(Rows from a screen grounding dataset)

-------

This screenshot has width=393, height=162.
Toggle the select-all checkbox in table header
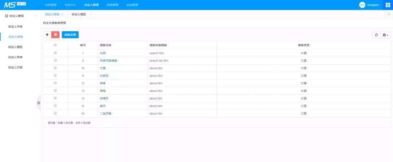(x=55, y=45)
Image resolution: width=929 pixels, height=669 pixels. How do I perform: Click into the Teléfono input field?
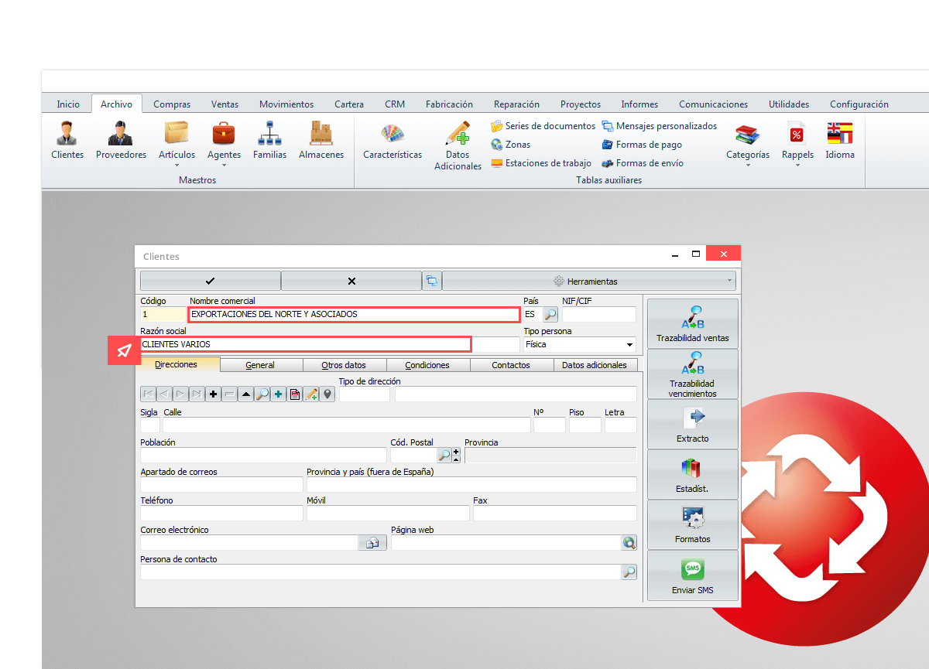pyautogui.click(x=221, y=514)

-------

### Instruction
Copy out every record above word for word, leaving out the pictures.

### In response
This screenshot has width=393, height=162.
Toggle the select-all checkbox in table header
(x=55, y=45)
Image resolution: width=929 pixels, height=669 pixels. How do I perform: Click into the Teléfono input field?
pyautogui.click(x=221, y=514)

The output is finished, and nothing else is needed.